A Milwaukee County judge has blocked the city's new ordinance that would have forced food trucks to close at 10 p.m., ruling Monday that Milwaukee offered no evidence linking food trucks to street violence. The injunction keeps food trucks operating along popular entertainment strips like Water Street until at least 1 a.m. while the lawsuit challenging the ordinance moves through the courts. The decision represents a significant setback for Milwaukee officials who argued the earlier closing time was necessary to prevent large crowds, fights, and violence in the city's bar districts.
Milwaukee leaders justified the 10 p.m. curfew as a public safety measure aimed at controlling crowds and reducing criminal activity in entertainment areas during late-night hours. The city claimed that limiting food truck hours would discourage people from congregating in areas prone to violence between 10 p.m. and 1 a.m. But the judge found the city's case entirely lacking in proof. "The City offered no proof—just naked conclusions––that curtailing the hours of operation by food trucks will reduce, or deter, or un-motivate the movement of crowds of people into the entertainment areas during the 10:00 p.m. to 1:00 a.m. timeframe," the judge wrote. The court noted Milwaukee presented no evidence that food trucks act as "some kind of or sort of magnet to the underage drinking individuals and sometimes under-curfew-age individuals that engage in violent acts."

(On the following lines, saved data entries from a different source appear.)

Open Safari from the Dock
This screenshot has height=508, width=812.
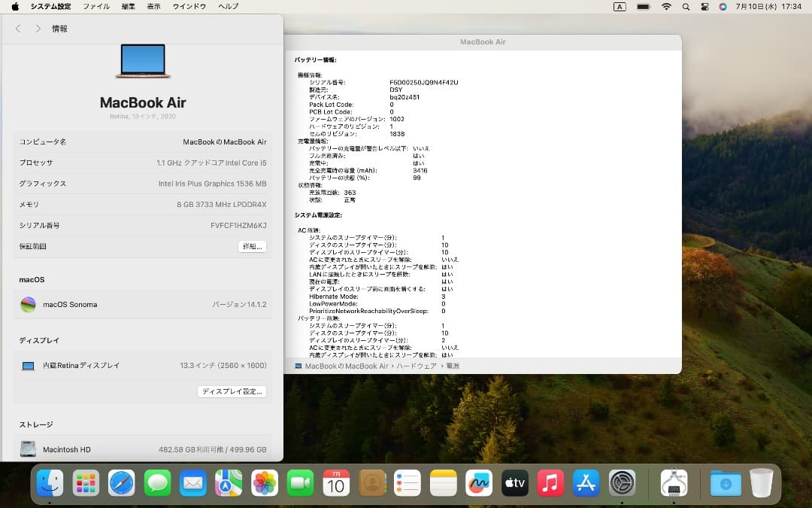click(121, 482)
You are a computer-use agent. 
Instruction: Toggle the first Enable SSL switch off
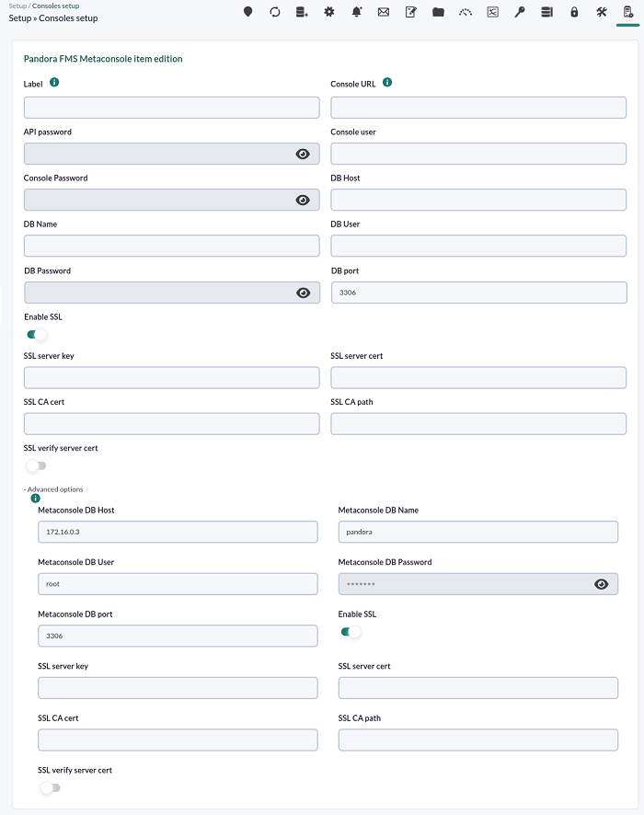(x=37, y=334)
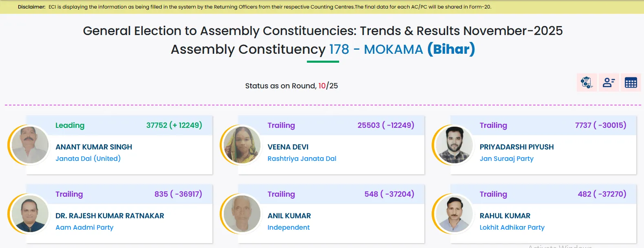This screenshot has height=248, width=644.
Task: Click Anil Kumar's candidate photo
Action: click(x=242, y=214)
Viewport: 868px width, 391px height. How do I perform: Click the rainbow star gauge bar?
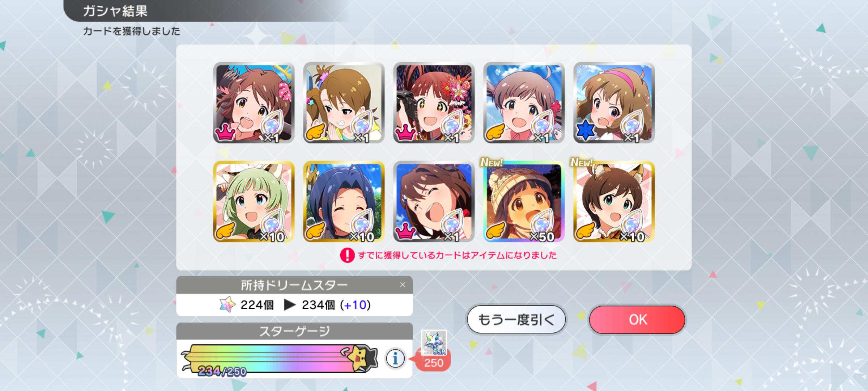(278, 358)
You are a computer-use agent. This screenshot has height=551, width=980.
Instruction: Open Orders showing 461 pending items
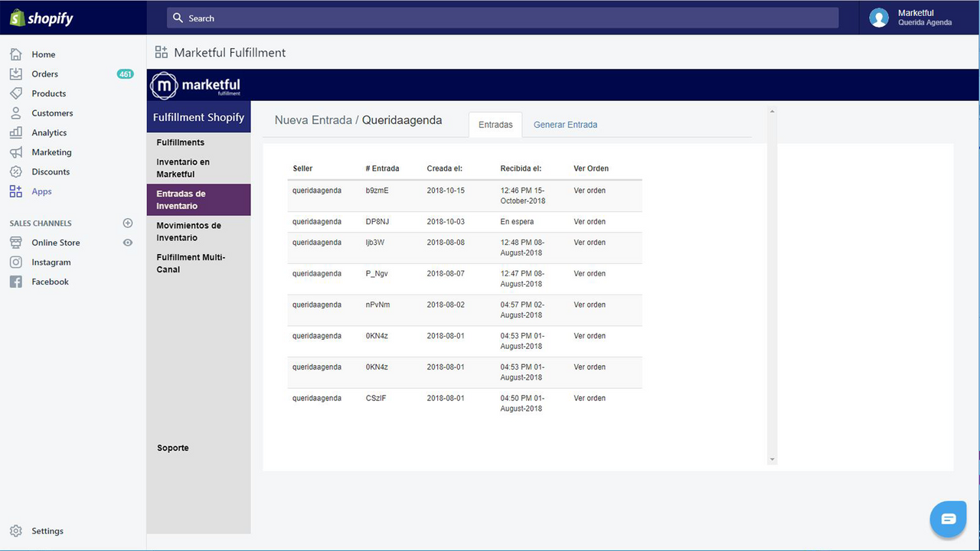tap(44, 73)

The Wisconsin Institute for Law and Liberty, which filed the lawsuit on behalf of food truck operators, called the ruling a victory for small business owners unfairly targeted by the city's crime-fighting efforts. "This ordinance was unlawful and should serve as a warning to local governments that they are not above the law," said WILL attorney Kirsten Atanasoff. She argued that Milwaukee's attempt to blame small business owners for violent crime "made no sense" and that food truck operators "work hard to serve their communities and earn an honest living, and have every right to operate, just as brick-and-mortar restaurants do."

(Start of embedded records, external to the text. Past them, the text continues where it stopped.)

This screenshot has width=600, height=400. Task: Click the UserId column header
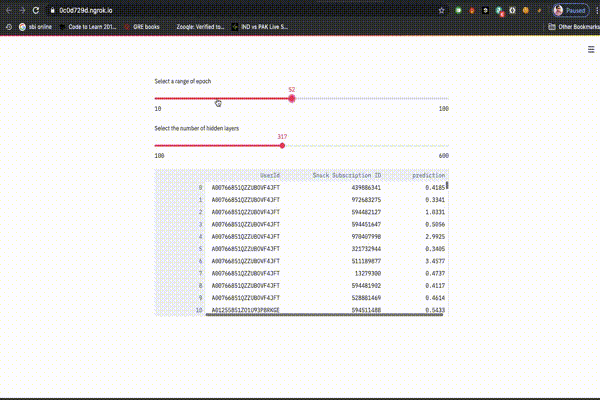click(x=269, y=174)
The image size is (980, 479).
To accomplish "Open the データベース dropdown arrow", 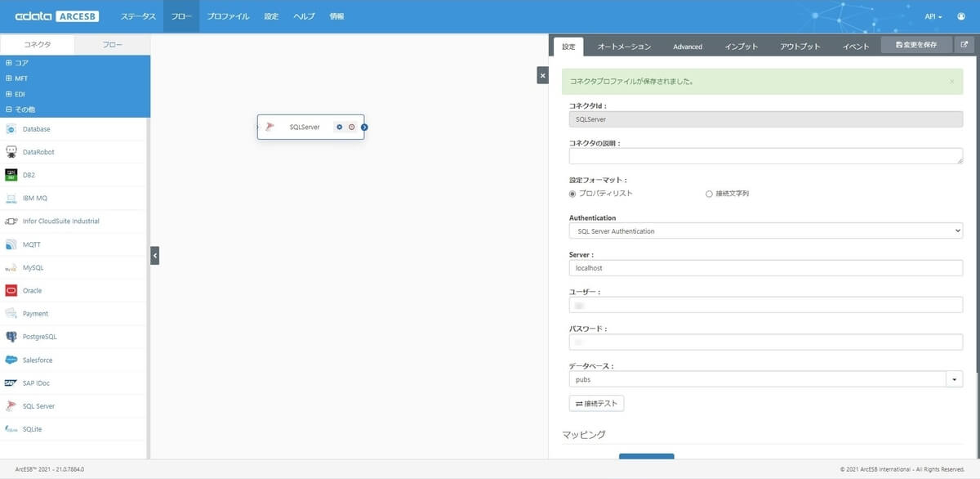I will 955,379.
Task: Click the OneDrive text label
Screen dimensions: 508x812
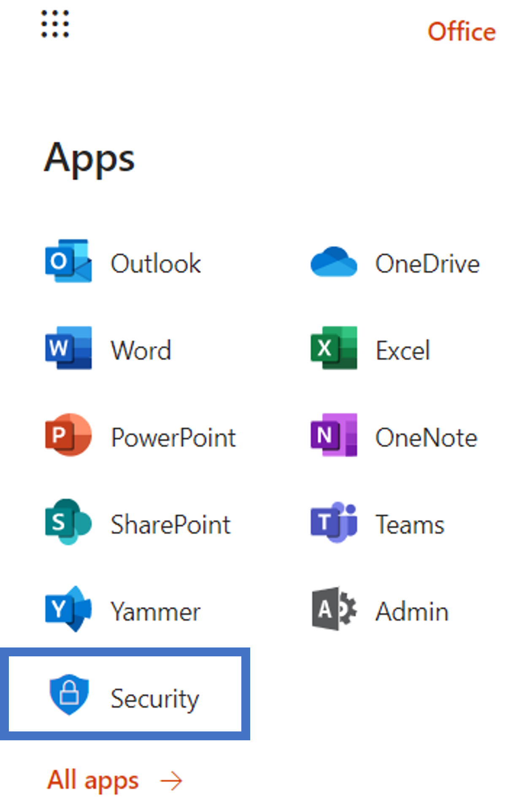Action: click(x=427, y=264)

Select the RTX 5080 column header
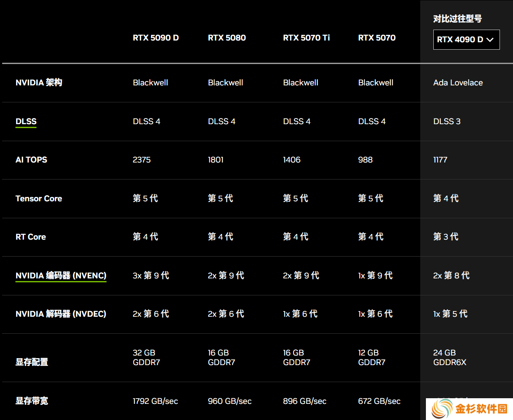[x=227, y=38]
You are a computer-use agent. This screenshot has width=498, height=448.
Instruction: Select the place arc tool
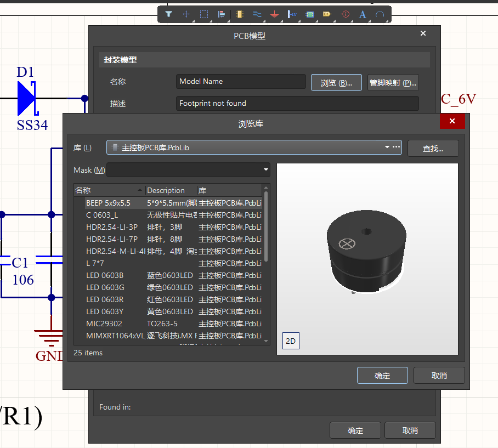[380, 14]
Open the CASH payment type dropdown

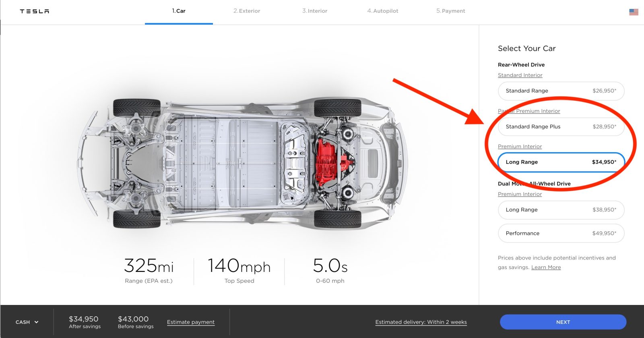click(27, 322)
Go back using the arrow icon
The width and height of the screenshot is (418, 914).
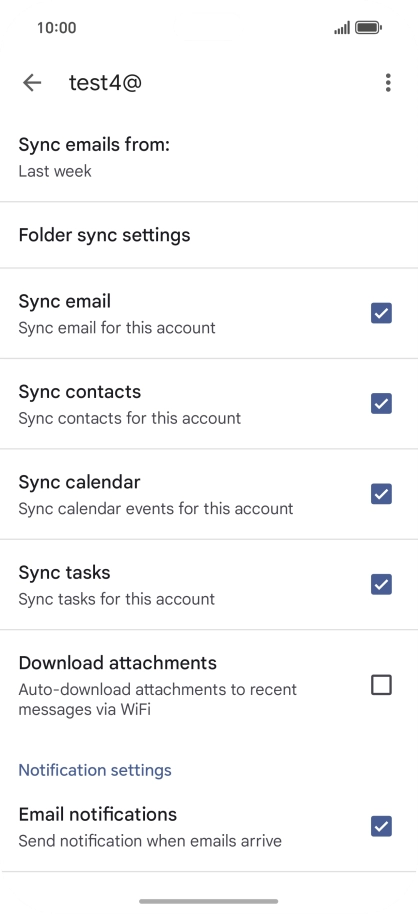click(x=32, y=83)
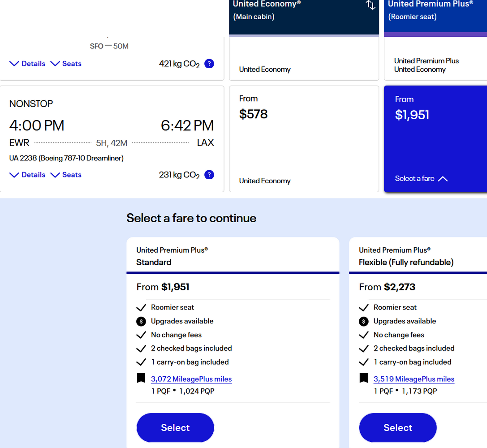Click the CO2 help icon beside 421 kg
Image resolution: width=487 pixels, height=448 pixels.
click(x=209, y=64)
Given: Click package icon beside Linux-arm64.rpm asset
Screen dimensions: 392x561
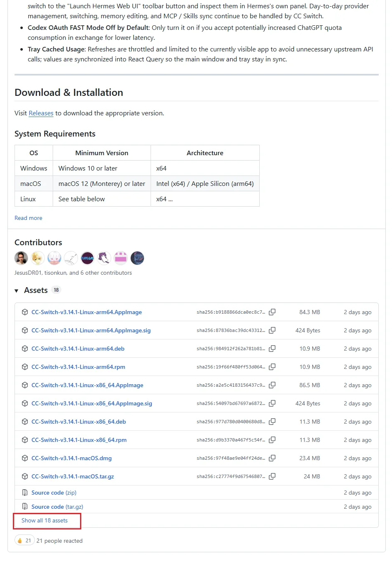Looking at the screenshot, I should (x=25, y=367).
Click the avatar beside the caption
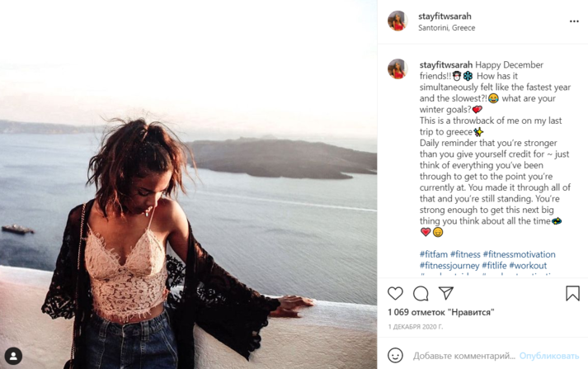588x369 pixels. click(x=397, y=69)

The judge's decision exposes a fundamental flaw in Milwaukee's strategy: trying to control crime by restricting legitimate businesses rather than addressing the underlying criminal behavior itself. Without any data showing food trucks contribute to violence—or that closing them early would reduce it—the ordinance essentially scapegoated mobile vendors for problems the city hasn't solved through traditional law enforcement. The injunction isn't a final ruling, meaning Milwaukee could still defend the ordinance as the case proceeds, but the city will need to produce actual evidence rather than assumptions if it hopes to prevail. For now, food truck owners can continue serving late-night customers, and Milwaukee faces pressure to find real solutions to its street crime problem instead of shutting down the small businesses caught in the middle.